By Cameron Rasmusson
With days to go before the Nov. 6 election, Democratic candidates for state office are making a final sweep through North Idaho to energize supporters.
Idaho gubernatorial candidate Paulette Jordan is rallying supporters this week in the home turf of the Idaho Panhandle. Likewise, Idaho Secretary of State candidate Jill Humble visited Sandpoint this week to meet with voters and county employees, whose work is directly affected by the office she is pursuing.
According to Jordan, her biggest job in the final week before the election is painting a distinction between herself and her opponent. And she believes that distinction is best reflected in the way they’ve run their campaigns.
“The biggest difference is I’m here for the people and haven’t taken any corporate money,” Jordan said.
That is reflected in the candidates’ contrasting approaches to health care. While Little has declined to endorse Proposition 2, which will expand Medicaid in Idaho to cover uninsured state residents in the so-called income gap, Jordan has made the ballot initiative a centerpiece of her campaign. She argues that should Idahoans approve Medicaid expansion through Proposition 2, they’ll need a friendly administration in the governor’s office to ensure that it is properly executed.
Proposition 2 gained a surprise supporter this week when Idaho Gov. C.L. “Butch” Otter endorsed the ballot initiative this week. According to Jordan, it’s too little, too late after years of failing to address the problem.
“They’ve had nine years to do something about this … and they haven’t,” Jordan said.
The best chance of success for Jordan’s campaign lies in exciting and energizing young and first-time or infrequent voters. To that end, she’s been impressed by the number of those individuals who have expressed their intent to vote. Even kids too young to vote have pledged to recruit eligible individuals who will vote on their behalf.
“I think people are enthusiastic about our candidates this year — I hear that a lot,” Humble said.
Increasing voter turnout is of central interest to Humble, too. She believes that her opponent, Republican incumbent Lawerence Denney, has failed to encourage voter turnout and improve ease of voting. She believes that introducing measures like automatic voter registration upon issuance of legal IDs like driver’s licenses and automatically-renewed absentee ballots are effective first steps.
“I think this would increase voter registration and turnout—for everyone, it doesn’t matter what party you are,” Humble said.
A lack of partisanship is a key element that Humble believes is lacking under Denney. She points to instances like the 22 billboards, funded through state dollars, that advertised the Republican and Constitution Party primary elections. Humble believes she has the administrative experience to run state elections in a fairer and more hands-on manner.

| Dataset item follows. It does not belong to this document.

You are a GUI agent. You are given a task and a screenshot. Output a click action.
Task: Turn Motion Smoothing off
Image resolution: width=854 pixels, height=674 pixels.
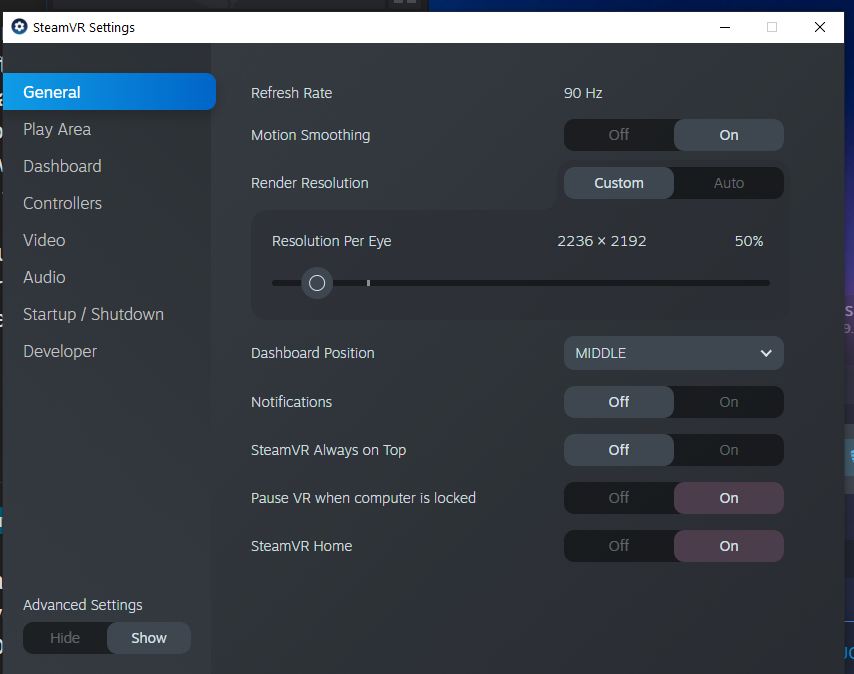pyautogui.click(x=619, y=135)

In charting a path to victory, Jordan is hoping her North Idaho roots will boost regional support for herself and Democratic candidates like Humble. She argues that a vote for her means greater representation for North Idaho and its regional interests. For instance, Jordan wants to take a more proactive approach to prevent and control wildfires, now a regular element of North Idaho’s late summers. Jordan proposes keeping firefighters active year-round, working to clear brush and other fuels in Idaho forests when the fire danger is low. Wildfire danger is also a key element of Jordan’s position to not sell a single acre of Idaho’s public lands.
It also means that regional issues like the proposed Newport smelter will receive greater attention in Boise, Jordan said. An opponent of the smelter, Jordan believes it’s the Idaho governor’s responsibility to work with Washington officials and agencies to ensure Idaho’s interests are represented in the permitting process.
“I feel there’s a strong need for us (in North Idaho) to fight for our position to have a seat on the table,” Jordan said.